**Exercise**:
Only the number is wanted: state how many lines of the data below contain the word "agent".

**Entries shown**:
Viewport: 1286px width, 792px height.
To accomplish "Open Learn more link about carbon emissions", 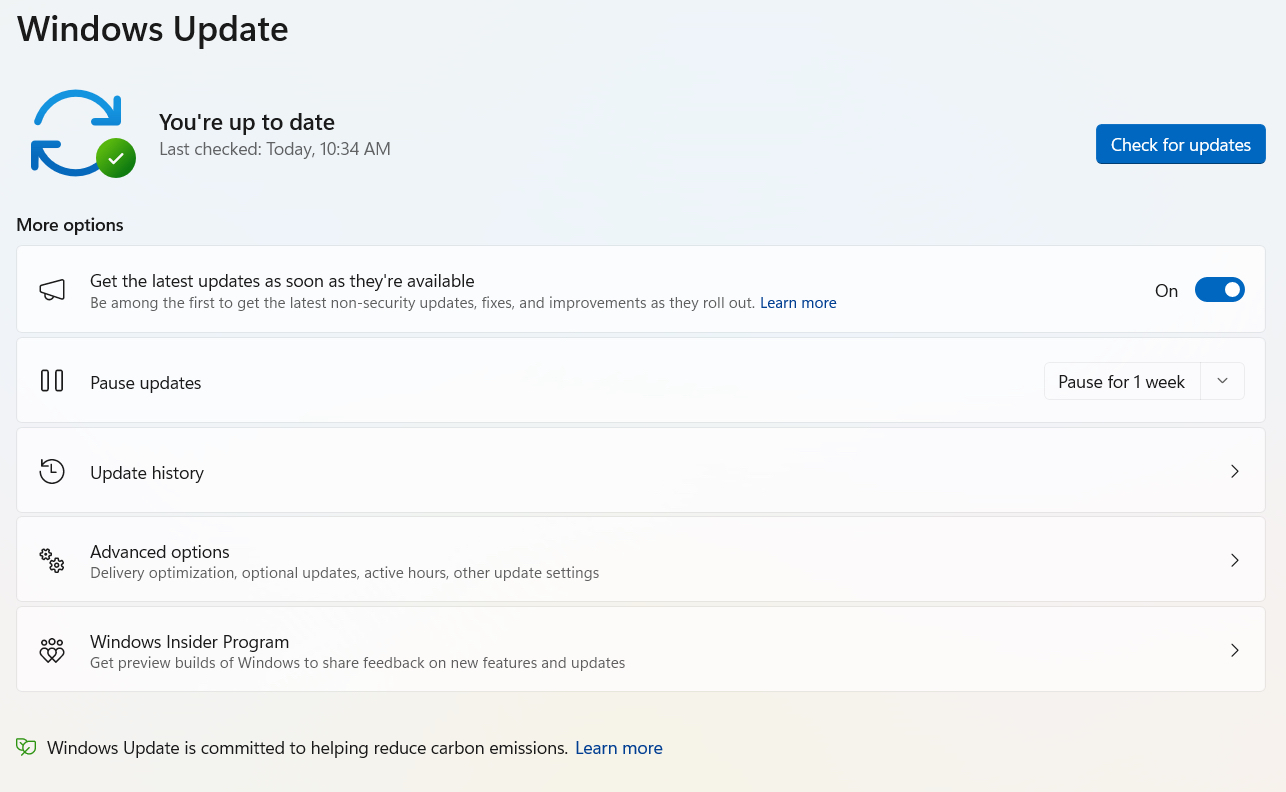I will pyautogui.click(x=619, y=748).
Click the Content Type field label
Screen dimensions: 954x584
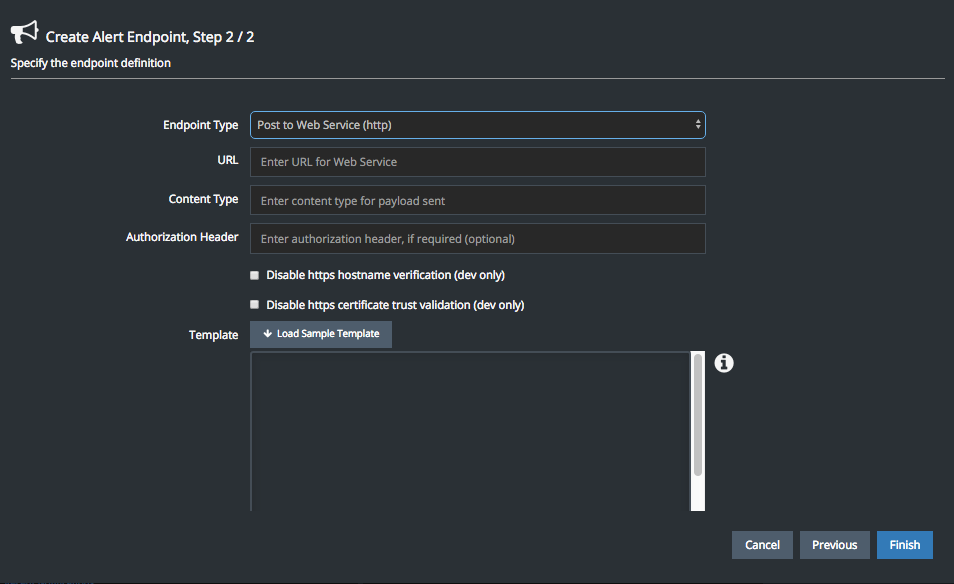pos(203,199)
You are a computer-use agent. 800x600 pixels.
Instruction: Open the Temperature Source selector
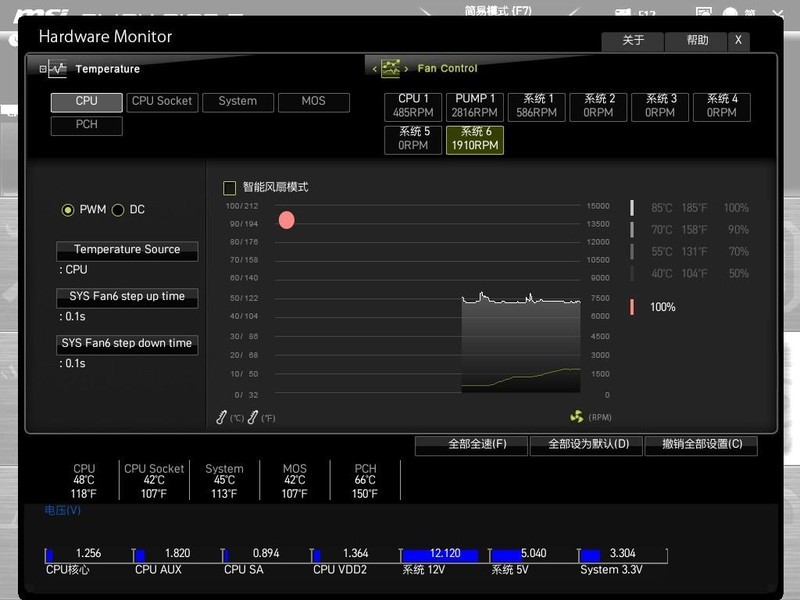tap(127, 250)
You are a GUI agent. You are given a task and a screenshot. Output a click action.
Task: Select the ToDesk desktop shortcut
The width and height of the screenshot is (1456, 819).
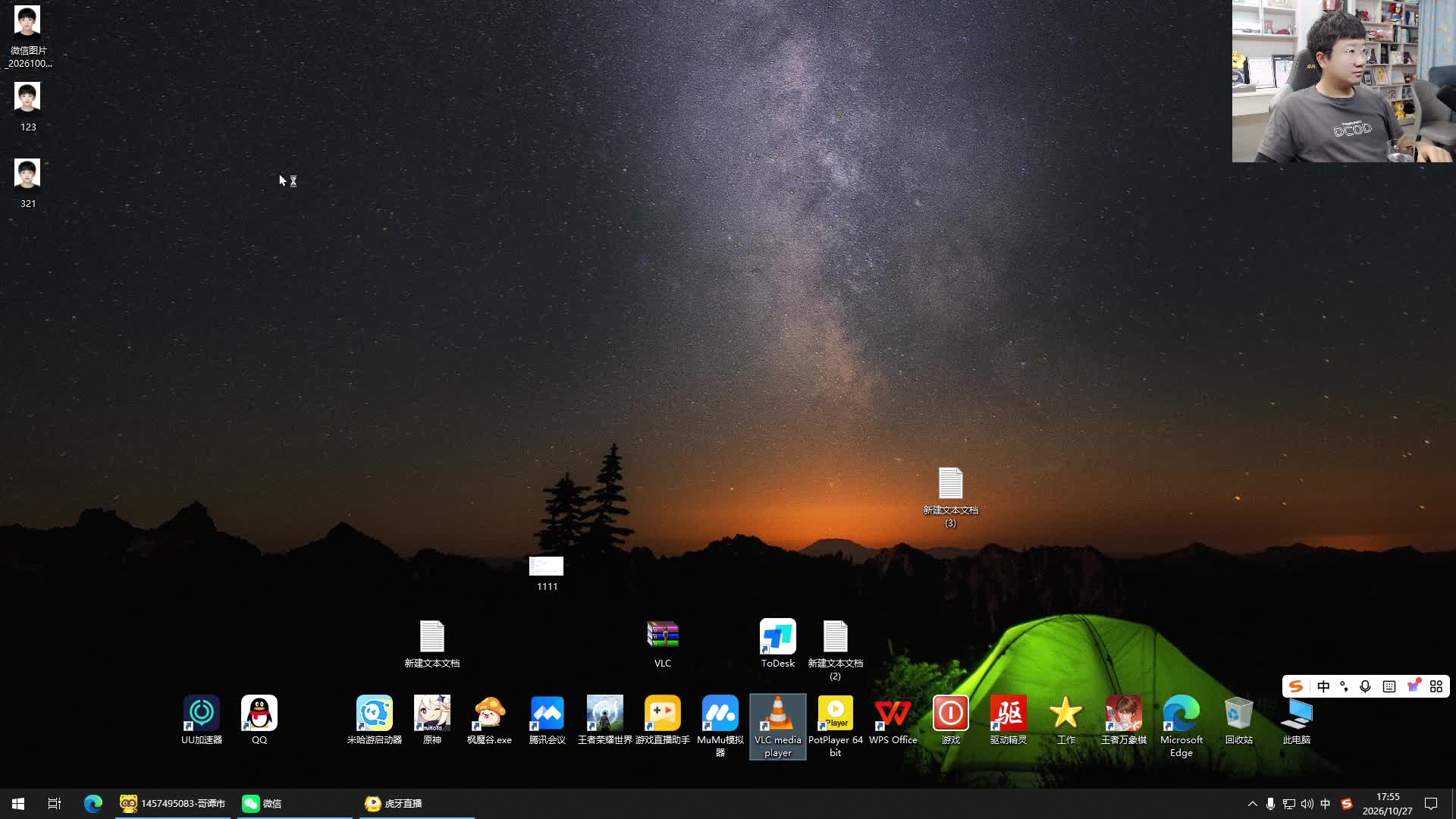click(x=777, y=643)
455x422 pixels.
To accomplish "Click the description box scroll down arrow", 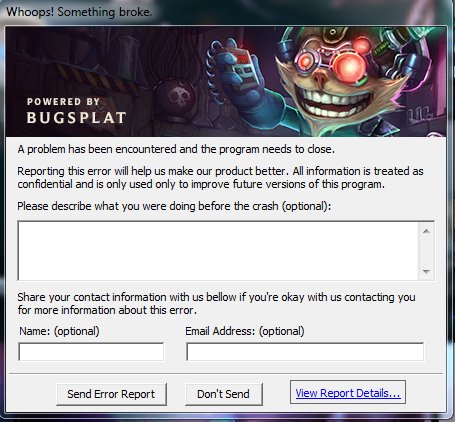I will point(426,271).
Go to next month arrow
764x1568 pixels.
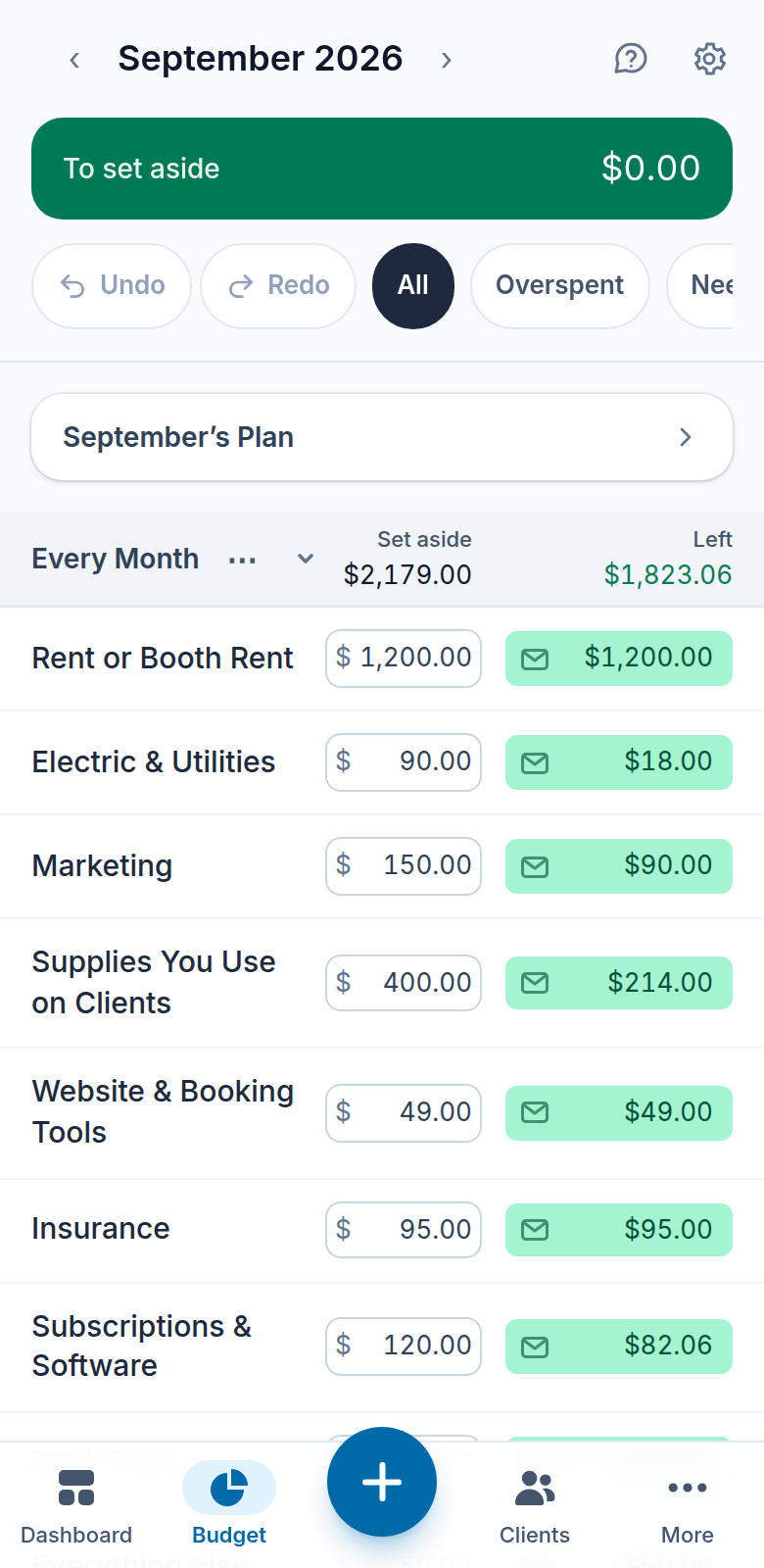coord(447,60)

**Answer for this exercise**:
2